Sentença proíbe crianças de dirigirem brinquedos em condomínio

Uma família de Ribeirão Preto (SP) tenta reverter na Justiça uma decisão favorável ao Condomínio Residencial Paineiras que proíbe crianças e adolescentes de brincarem com veículos motorizados, elétricos e à combustão dentro do residencial de luxo onde moram.

Na decisão, o juiz Héber Mendes Batista refere que as ruas da área são consideradas vias comuns, portanto, somente maiores de 18 anos devidamente habilitados podem dirigir nesses locais.

Para a dona de casa Ana Luiza Saud, mãe de João Victor, de 4 anos, e João Pedro, de 9, a determinação é incoerente. “Como uma criança vai tirar carteira de motorista para usar um brinquedo de plástico?”, questiona. “Escolhi viver em um condomínio pela liberdade e segurança que ele me oferece, mas não posso usufruir disso”. As informações são do saite G1, em matéria assinada pelo jornalista Adriano Oliveira,

Ana contou que os filhos possuem um carro e três motos infantis movidos à bateria 12 volts, mas, desde a decisão, os miniveículos estão encostados na garagem da casa. “Os brinquedos são inofensivos, sequer chegam a 10 km/h, não são como carros de verdade”, afirmou.

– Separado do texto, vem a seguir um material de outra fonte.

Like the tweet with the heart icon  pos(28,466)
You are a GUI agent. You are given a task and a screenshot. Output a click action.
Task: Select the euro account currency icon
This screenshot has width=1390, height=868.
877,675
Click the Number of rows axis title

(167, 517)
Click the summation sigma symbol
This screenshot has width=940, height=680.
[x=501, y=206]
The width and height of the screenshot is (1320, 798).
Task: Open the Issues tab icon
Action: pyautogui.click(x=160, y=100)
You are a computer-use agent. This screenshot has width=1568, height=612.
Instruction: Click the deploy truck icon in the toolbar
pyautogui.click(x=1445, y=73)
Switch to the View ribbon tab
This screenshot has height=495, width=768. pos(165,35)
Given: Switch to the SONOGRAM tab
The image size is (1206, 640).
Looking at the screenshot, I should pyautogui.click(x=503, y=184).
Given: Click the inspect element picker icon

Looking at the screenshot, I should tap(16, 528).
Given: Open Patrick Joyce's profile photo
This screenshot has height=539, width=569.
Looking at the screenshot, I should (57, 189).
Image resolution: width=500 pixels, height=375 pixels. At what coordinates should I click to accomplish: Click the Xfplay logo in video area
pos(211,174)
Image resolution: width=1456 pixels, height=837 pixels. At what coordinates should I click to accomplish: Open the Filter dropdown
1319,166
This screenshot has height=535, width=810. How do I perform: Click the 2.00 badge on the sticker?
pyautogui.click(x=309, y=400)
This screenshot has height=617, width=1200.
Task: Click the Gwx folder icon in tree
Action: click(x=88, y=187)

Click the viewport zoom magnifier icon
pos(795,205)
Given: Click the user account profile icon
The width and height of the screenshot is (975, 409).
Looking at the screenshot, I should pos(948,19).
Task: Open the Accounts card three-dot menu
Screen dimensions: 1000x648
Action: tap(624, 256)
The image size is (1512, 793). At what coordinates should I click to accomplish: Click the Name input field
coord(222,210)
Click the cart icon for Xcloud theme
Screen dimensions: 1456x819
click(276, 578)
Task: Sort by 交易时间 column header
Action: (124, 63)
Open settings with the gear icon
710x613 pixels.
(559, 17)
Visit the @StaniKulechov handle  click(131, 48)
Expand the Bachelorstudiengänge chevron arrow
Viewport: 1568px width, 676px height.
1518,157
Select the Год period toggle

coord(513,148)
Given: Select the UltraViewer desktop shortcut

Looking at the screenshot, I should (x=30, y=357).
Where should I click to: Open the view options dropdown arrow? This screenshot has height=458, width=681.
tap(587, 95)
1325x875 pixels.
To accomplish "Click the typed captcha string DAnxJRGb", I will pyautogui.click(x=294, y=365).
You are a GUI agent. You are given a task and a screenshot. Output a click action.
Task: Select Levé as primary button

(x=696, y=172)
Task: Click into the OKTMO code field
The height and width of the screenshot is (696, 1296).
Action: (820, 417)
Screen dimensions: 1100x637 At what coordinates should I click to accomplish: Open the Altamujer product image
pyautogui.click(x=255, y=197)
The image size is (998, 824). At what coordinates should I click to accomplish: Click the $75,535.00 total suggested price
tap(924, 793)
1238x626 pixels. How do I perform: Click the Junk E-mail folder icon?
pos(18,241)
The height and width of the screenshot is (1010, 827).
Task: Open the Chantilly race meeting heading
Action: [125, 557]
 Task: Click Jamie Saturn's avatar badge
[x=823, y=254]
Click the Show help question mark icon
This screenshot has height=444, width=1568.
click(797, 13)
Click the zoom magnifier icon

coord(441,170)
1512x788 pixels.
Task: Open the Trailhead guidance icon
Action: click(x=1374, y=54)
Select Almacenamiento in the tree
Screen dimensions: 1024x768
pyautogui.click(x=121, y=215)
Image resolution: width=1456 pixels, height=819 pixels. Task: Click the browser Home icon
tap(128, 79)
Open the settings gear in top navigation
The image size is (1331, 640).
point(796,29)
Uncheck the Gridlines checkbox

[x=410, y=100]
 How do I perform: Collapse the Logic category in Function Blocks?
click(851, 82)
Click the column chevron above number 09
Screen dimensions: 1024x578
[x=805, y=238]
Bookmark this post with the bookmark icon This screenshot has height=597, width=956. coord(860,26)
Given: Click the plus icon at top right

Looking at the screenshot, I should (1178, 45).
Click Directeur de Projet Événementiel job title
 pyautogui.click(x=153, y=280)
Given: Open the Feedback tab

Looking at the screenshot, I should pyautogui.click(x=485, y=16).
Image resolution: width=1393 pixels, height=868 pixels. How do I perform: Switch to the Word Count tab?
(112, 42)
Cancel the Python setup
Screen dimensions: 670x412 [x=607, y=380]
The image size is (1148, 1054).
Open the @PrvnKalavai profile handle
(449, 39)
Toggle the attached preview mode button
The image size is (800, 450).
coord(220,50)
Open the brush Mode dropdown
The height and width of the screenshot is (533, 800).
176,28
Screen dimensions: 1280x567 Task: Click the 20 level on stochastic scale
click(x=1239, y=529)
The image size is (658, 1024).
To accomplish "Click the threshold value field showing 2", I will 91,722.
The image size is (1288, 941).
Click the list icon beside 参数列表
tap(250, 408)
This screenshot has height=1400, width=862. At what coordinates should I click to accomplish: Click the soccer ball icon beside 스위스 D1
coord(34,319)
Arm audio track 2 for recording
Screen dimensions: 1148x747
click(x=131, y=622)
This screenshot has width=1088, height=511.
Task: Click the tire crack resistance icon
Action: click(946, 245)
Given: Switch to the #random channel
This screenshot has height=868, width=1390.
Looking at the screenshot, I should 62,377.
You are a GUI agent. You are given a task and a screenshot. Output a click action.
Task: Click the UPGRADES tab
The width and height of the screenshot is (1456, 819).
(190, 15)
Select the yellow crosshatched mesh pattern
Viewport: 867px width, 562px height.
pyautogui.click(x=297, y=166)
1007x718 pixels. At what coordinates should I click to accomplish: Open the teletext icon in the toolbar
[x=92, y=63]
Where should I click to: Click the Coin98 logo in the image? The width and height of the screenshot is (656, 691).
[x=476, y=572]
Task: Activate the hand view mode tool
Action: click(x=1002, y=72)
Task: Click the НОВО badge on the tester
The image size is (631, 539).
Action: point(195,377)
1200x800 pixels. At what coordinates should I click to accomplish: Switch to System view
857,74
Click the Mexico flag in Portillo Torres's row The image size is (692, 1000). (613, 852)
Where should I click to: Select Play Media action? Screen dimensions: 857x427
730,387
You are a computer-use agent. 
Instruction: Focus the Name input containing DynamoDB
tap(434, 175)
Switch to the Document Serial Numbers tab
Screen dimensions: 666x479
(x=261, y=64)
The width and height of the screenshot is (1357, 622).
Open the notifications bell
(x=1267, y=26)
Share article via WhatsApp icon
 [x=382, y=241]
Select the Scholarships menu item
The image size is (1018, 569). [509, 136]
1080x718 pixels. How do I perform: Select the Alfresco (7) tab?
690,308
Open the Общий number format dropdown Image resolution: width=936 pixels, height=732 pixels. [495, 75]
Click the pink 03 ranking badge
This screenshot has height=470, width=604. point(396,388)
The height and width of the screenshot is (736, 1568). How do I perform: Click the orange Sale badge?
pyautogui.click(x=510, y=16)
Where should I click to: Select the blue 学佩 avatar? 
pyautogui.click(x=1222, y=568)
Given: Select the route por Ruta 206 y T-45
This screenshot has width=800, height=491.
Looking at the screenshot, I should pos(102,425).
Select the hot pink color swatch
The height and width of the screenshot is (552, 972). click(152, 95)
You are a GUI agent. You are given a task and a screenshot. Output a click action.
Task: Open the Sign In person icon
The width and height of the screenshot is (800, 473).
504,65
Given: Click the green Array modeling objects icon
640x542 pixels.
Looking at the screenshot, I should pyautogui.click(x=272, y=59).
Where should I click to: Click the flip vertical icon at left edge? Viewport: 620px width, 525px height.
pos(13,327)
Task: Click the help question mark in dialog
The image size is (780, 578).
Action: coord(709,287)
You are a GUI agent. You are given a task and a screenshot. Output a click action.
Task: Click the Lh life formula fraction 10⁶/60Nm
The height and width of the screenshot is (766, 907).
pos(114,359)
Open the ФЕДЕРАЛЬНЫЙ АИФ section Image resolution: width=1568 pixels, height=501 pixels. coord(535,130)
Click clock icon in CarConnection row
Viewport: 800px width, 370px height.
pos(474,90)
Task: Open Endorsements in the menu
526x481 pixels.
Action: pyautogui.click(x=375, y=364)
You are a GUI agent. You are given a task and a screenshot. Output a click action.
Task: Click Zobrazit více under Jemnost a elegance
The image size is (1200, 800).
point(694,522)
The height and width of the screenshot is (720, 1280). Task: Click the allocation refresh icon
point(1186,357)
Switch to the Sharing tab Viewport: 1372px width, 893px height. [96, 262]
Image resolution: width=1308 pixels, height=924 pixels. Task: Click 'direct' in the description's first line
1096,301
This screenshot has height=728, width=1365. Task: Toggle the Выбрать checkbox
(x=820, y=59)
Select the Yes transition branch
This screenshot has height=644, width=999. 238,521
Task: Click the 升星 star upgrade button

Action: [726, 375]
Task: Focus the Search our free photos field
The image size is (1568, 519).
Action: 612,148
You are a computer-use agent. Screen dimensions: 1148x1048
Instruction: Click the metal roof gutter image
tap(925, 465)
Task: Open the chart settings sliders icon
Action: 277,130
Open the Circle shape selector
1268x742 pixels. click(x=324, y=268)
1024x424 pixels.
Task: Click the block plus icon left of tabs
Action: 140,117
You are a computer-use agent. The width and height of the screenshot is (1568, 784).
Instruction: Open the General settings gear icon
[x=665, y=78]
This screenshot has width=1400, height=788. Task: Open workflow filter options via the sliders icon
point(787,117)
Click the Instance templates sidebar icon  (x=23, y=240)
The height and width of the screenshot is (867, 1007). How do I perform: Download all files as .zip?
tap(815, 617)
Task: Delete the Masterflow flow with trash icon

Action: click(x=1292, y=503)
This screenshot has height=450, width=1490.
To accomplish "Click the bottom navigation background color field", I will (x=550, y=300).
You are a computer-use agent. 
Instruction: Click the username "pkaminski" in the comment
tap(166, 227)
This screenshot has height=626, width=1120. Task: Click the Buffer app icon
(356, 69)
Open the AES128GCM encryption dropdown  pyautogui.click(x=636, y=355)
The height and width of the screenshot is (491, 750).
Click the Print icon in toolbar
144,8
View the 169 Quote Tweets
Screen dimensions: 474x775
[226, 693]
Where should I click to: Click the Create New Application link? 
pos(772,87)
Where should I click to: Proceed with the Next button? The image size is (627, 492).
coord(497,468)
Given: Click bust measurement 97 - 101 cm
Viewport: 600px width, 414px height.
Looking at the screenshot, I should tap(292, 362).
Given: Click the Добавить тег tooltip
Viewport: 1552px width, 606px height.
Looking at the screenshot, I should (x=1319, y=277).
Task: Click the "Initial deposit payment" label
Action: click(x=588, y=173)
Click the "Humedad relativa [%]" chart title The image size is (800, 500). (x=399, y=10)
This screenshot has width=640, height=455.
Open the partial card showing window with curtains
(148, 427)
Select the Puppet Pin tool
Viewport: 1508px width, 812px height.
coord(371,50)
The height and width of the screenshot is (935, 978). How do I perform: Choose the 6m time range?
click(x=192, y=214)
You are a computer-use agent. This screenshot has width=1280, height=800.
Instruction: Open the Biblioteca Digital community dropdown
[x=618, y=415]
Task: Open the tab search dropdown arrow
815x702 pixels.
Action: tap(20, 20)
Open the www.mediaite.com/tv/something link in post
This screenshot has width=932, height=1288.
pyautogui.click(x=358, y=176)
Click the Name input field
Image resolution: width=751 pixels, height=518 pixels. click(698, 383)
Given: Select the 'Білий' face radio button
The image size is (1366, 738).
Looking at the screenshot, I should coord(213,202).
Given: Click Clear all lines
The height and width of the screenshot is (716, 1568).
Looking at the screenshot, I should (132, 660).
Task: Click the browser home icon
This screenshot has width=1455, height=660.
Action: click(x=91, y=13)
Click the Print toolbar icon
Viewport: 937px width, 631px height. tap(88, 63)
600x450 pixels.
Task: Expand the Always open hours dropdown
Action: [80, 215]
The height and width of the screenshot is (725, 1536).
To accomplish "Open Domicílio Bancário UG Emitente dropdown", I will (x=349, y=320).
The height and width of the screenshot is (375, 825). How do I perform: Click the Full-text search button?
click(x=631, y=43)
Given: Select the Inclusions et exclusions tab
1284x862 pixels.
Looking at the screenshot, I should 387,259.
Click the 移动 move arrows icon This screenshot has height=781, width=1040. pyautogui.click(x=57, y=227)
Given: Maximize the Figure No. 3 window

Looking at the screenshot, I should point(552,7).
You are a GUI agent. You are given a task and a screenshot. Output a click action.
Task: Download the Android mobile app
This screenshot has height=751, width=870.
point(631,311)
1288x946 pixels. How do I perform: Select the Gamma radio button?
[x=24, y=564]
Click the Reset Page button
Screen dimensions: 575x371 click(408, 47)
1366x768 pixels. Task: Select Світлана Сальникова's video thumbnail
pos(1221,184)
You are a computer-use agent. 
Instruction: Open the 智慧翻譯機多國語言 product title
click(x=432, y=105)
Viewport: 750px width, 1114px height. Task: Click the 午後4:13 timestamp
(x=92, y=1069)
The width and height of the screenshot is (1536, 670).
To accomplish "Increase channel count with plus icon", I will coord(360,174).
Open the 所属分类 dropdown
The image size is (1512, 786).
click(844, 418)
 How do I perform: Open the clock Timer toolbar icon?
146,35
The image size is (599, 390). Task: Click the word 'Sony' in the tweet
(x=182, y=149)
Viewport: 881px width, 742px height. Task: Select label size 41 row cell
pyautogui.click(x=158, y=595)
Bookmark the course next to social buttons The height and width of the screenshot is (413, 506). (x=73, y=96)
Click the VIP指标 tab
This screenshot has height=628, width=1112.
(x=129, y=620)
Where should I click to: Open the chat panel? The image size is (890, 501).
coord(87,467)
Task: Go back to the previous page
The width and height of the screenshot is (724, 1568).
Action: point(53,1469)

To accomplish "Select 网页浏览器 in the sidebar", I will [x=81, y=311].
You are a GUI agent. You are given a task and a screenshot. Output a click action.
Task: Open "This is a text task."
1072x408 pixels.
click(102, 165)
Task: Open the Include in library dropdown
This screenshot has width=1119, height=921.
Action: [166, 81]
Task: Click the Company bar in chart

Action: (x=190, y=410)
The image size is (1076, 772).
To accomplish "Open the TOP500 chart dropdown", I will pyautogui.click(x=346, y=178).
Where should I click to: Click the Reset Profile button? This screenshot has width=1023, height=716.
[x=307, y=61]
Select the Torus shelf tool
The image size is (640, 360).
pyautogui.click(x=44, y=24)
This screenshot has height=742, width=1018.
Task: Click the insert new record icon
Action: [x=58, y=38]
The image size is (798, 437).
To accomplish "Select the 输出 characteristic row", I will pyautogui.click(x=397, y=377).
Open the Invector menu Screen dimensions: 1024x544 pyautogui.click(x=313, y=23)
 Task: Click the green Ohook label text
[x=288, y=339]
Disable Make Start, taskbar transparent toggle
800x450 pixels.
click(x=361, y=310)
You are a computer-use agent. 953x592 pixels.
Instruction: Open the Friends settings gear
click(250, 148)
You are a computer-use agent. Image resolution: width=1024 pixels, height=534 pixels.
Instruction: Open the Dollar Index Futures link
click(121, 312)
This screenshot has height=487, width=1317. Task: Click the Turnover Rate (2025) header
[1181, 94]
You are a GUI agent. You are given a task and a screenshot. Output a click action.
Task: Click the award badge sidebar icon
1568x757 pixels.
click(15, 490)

O pai dos meninos chegou a imprimir documentos semelhantes à Carteira Nacional de Habilitação, mas sem valor legal, para os filhos brincarem, mas as “habilitações” também foram “suspensas” por um segurança do condomínio. “Eles mostraram para o vigia e ele hostilizou os meninos. Riu na cara deles e disse que estávamos de brincadeira com a decisão judicial”, relatou Ana.

“Estão cerceando a nossa liberdade. Sou obrigada a colocar meus filhos na rua ou numa praça, com o risco de sermos assaltados. Perdemos nossa comodidade”, disse. A família entrou com apelação, a ser julgada pelo TJ de São Paulo.

Contraponto

O advogado Walter Baeta Garcia Leal, que defende o Condomínio Paineiras, afirmou que a proibição de menores dirigirem qualquer tipo de veículo está determinada na convenção condominial e tem como objetivo preservar a segurança dos moradores.

“As crianças não têm a concentração necessária. Nas vias internas circulam carros, motos, caminhões. Um pequeno descuido pode causar um acidente gravíssimo”, afirmou Leal. “Queremos preservar a segurança de todos e vamos continuar buscando o cumprimento das normas internas”.